3 News items and Awards were found.

  •  NEWS   Scott Bortoff gave Mercer Distinguished Lecture at Rensselaer Polytechnic Institute
    Date: September 25, 2019
    Where: Rensselaer Polytechnic Institute (RPI), Troy, NY
    MERL Contact: Scott Bortoff
    Research Areas: Control, Multi-Physical Modeling
    • The seminar, entitled “HVAC System Control and Optimization,” was part of the Mercer Distinguished Lecture Series in the Electrical, Computer and Systems Engineering Department at Rensselaer Polytechnic Institute (RPI), Troy, NY. Given on Wednesday September 25, 2019, it focused on the systems engineering and control issues associated with highly integrated Heating, Ventilation and Air Conditioning Systems for low and zero energy buildings.
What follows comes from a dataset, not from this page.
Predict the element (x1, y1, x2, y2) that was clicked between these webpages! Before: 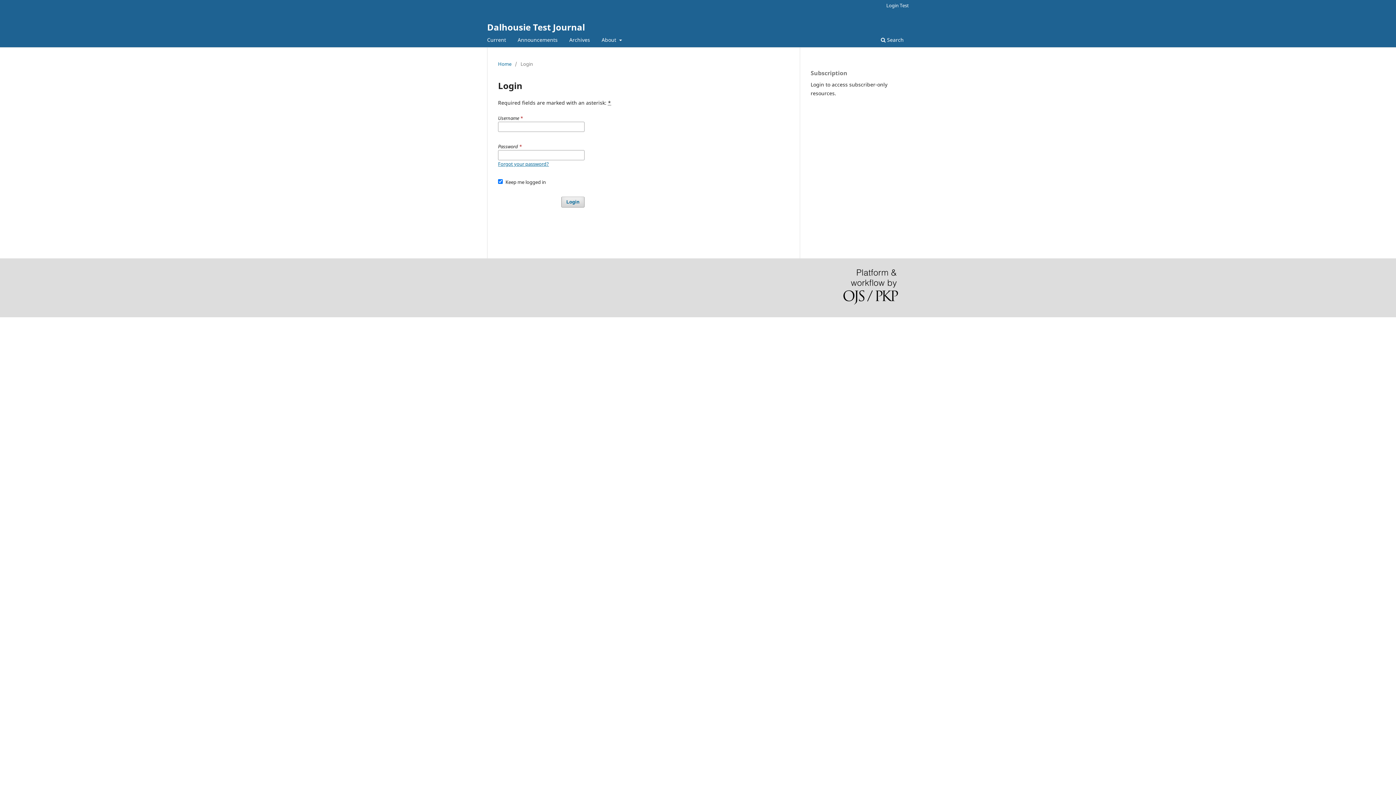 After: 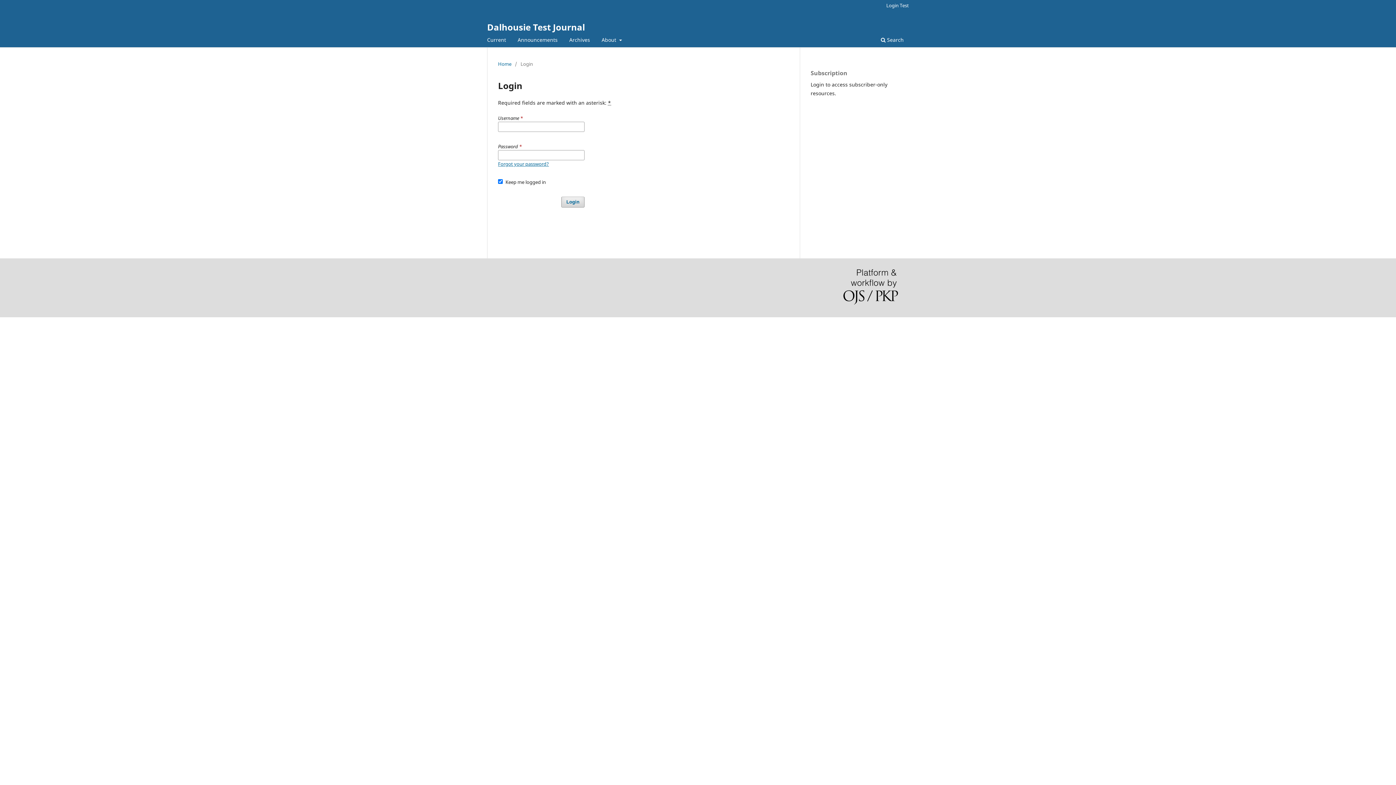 Action: bbox: (878, 34, 906, 47) label:  Search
  •  NEWS   The Ab Initio paper selected as "HOT Physical Chemistry Chemical Physics article" and is made free to access the end of July 2019
    Date: June 12, 2019
    Where: Physical Chemistry Chemical Physics – Published 22 Feb 2019
    MERL Contact: Chungwei Lin
    Research Areas: Applied Physics, Multi-Physical Modeling
    • The journal "Physical Chemistry Chemical Physics (PCCP)" selects a few well-received articles highlighted as HOT by the handling editor or referees. The following paper "Band Alignment in Quantum Wells from Automatically Tuned DFT+U" with MERL authors Grigory Kolesov, Chungwei Lin, Andrew Knyazev, Keisuke Kojima, Joseph Katz has been selected as a 2019 HOT Physical Chemistry Chemical Physics article, and is made free to access until the end of July 2019. This paper provides a semi-empirical methodology to compute the lattice and electronic structures of systems composed of 400+ atoms. The efficiency of this method allows for realistic simulations of interfaces between semiconductors, which is nearly impossible using the existing methods due to the extremely large degrees of freedom involved. The formalism is tested against a few established band alignments and then applied to determine the band gaps of quantum wells; the agreement is within the experimental uncertainty.
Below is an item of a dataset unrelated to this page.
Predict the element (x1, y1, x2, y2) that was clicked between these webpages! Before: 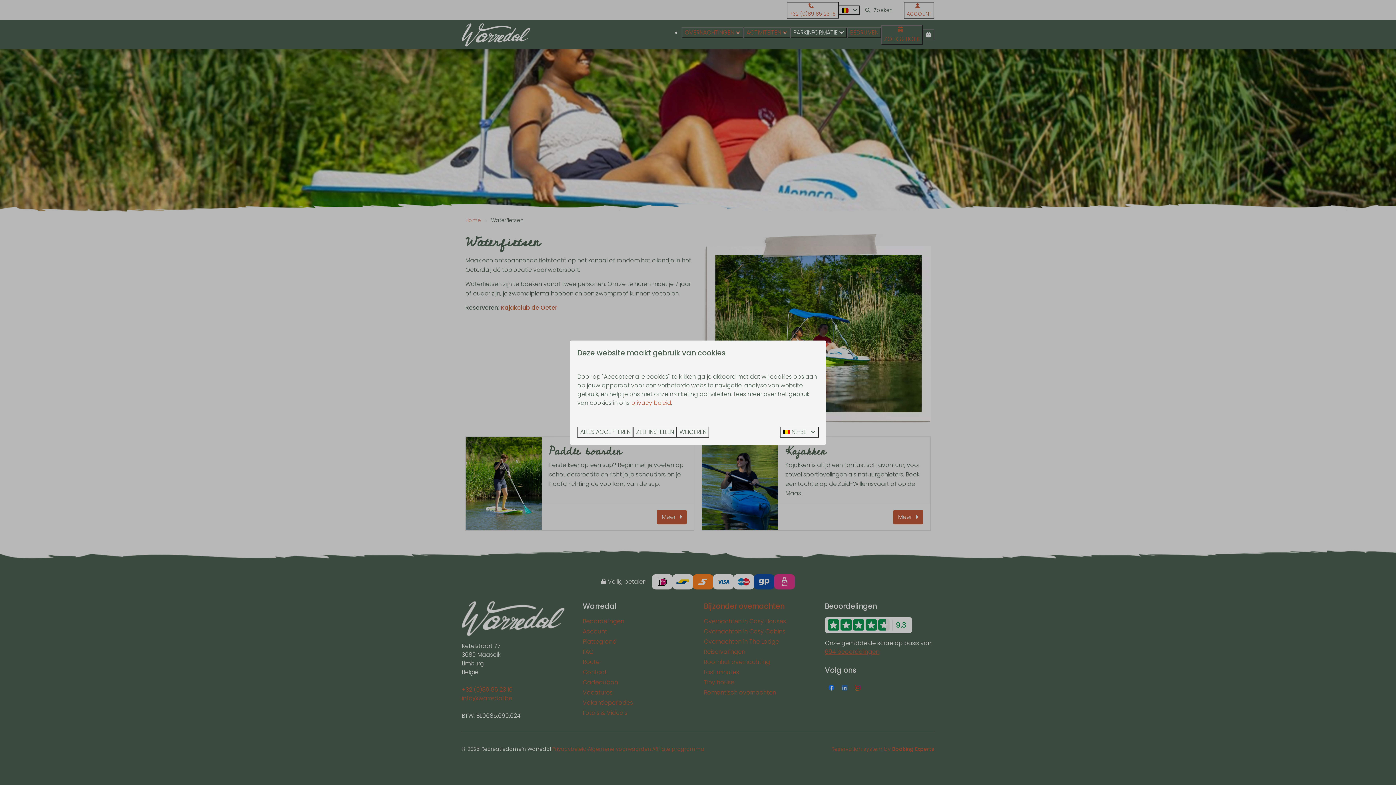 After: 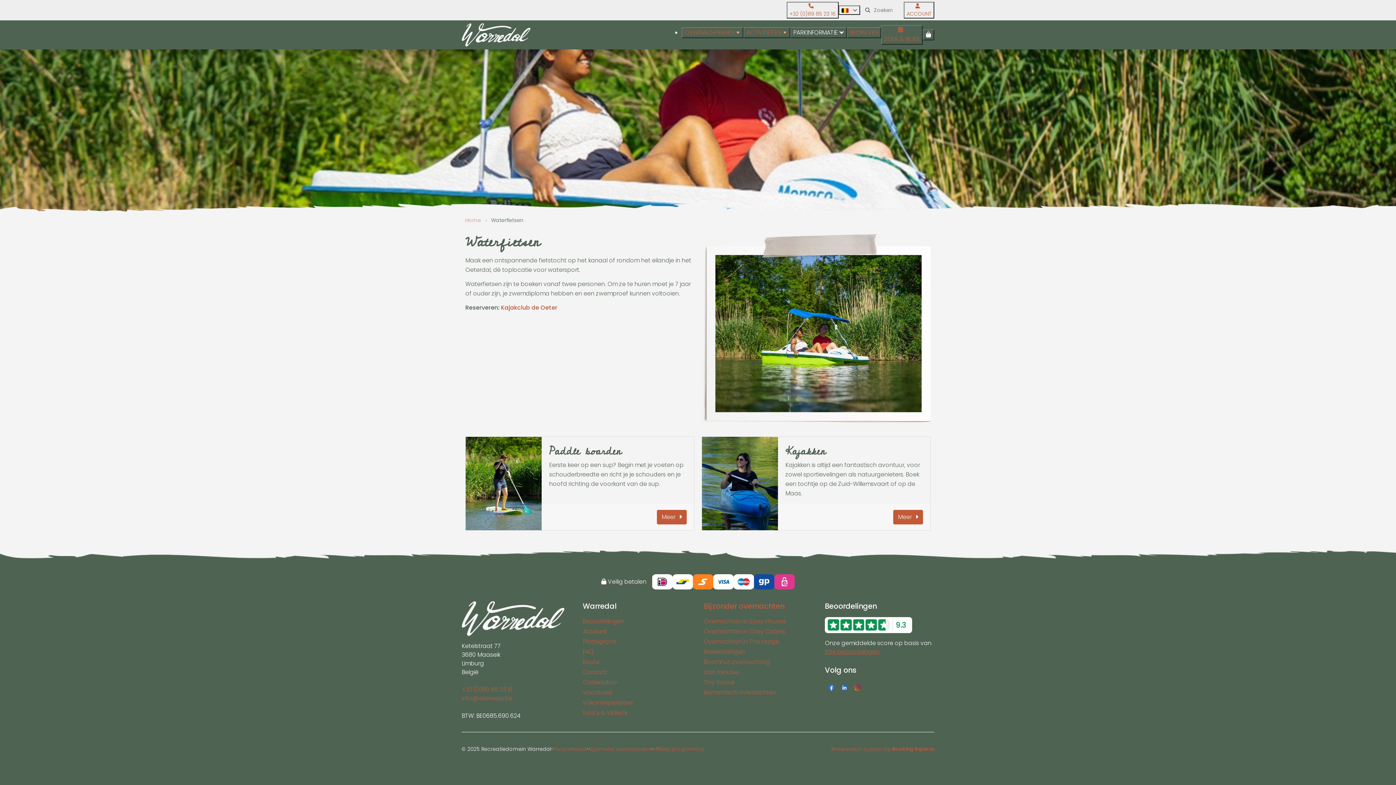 Action: label: WEIGEREN bbox: (676, 426, 709, 437)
  •  NEWS   MERL collaborates with MIT on heat management in compact fusion reactors
    Date: October 11, 2018
    MERL Contact: Christopher Laughman
    Research Area: Multi-Physical Modeling
    • A new approach to heat management in compact fusion reactors that emerged from a class at MIT, developed by graduate student Adam Kuang and 14 other MIT students, engineers from Commonwealth Fusion Systems as well as Piyush Grover and Chris Laughman from MERL, and Professor Dennis Whyte, was recently published in Fusion Engineering and Design. This solution was made possible by an innovative approach to compact fusion reactors, using high-temperature superconducting magnets. This method formed the basis for a massive new research program launched this year at MIT and the creation of an independent startup company to develop the concept. The new design, unlike that of typical fusion plants, would make it possible to open the device's internal chamber and replace critical components; this capability is essential for the newly proposed heat-draining mechanism.
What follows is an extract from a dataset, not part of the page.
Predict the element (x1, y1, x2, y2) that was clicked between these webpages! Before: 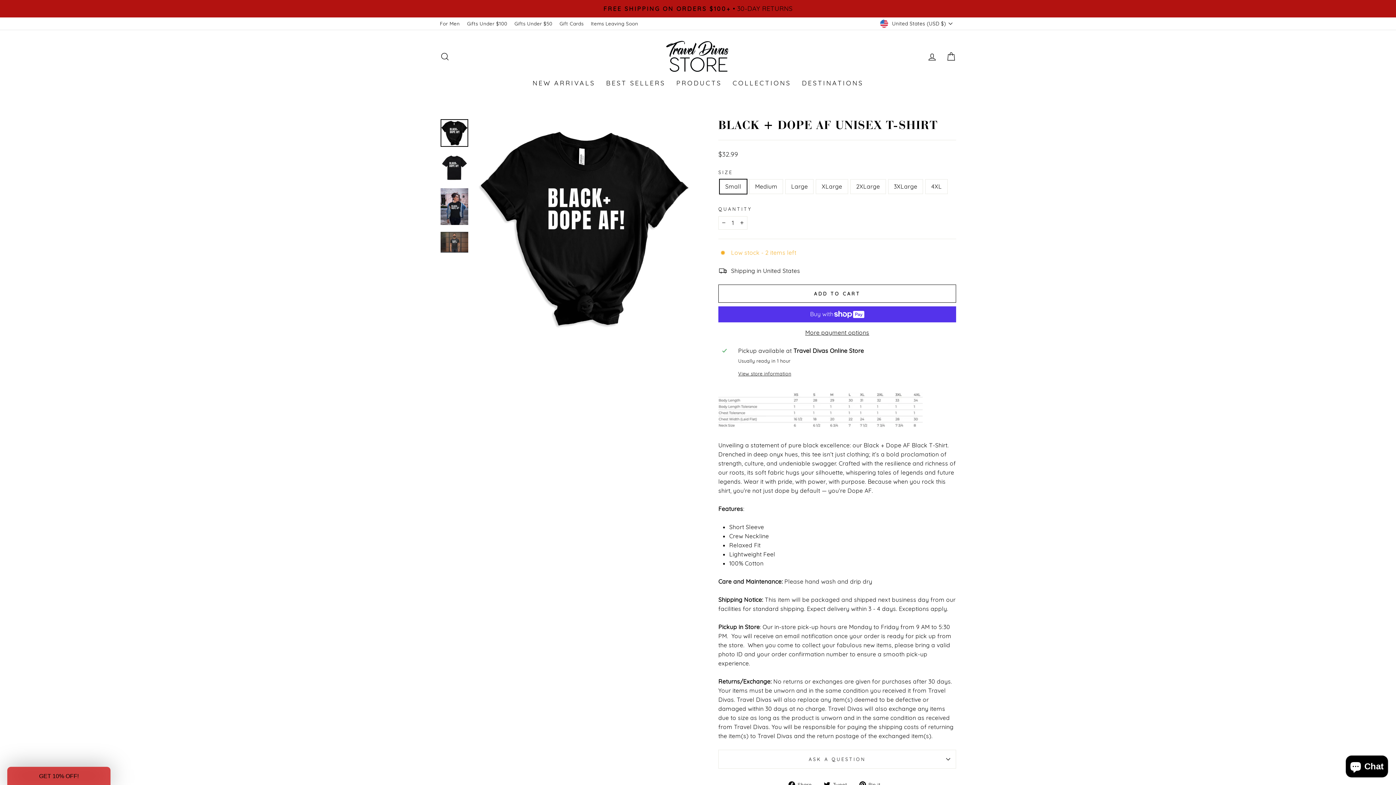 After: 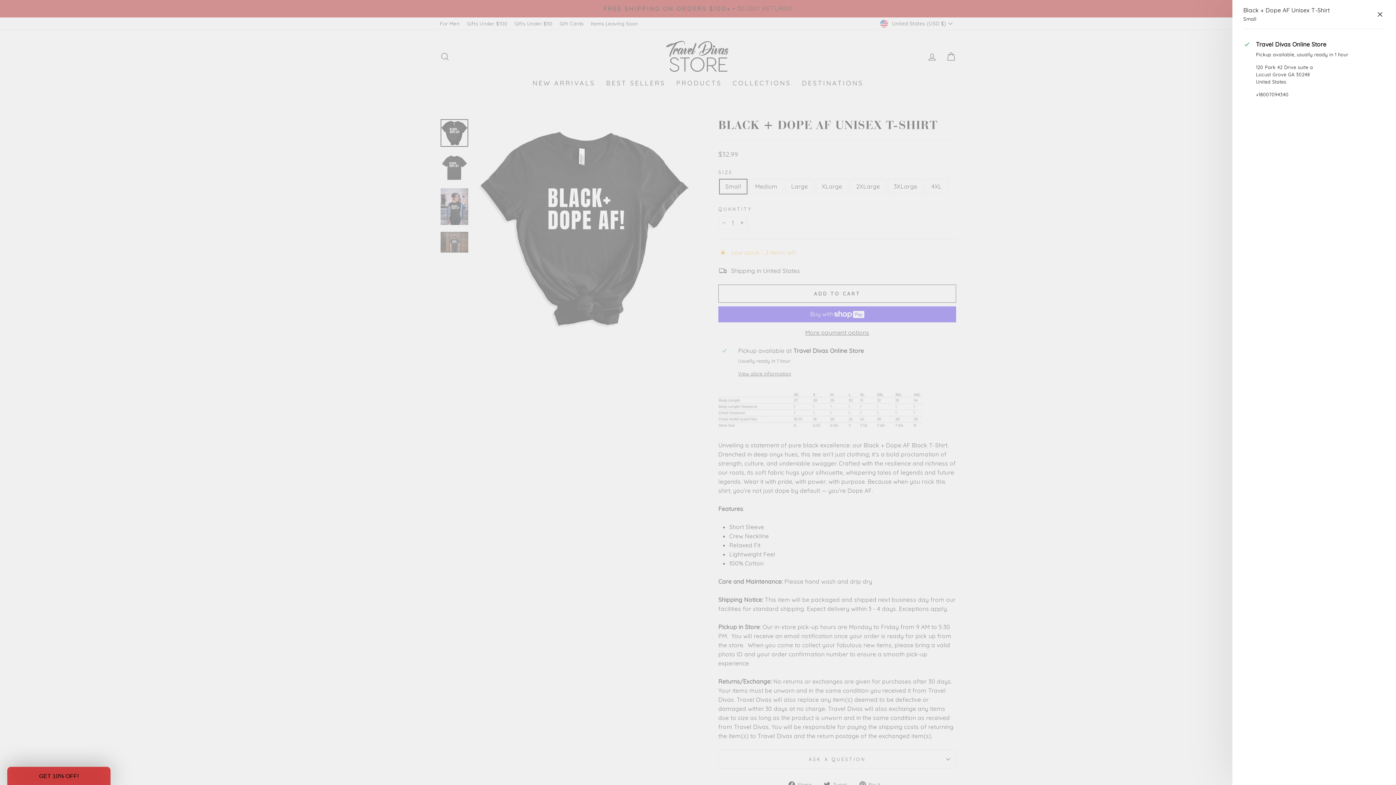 Action: label: View store information bbox: (738, 370, 952, 377)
      In the one-semester graduate class 22.63 (Principles of Fusion Engineering), students were divided into teams to address different aspects of the heat rejection challenge. These teams evaluated alternate concepts and subjected candidate designs to detailed calculations and simulations based, in part, on data from decades of research on research fusion devices such as MIT's Alcator C-Mod, which was retired two years ago. C-Mod scientist Brian LaBombard also shared insights on new kinds of divertors, and two engineers from MERL worked with the team as well. Several of the students continued working on the project after the class ended, ultimately leading to the solution described in this new paper.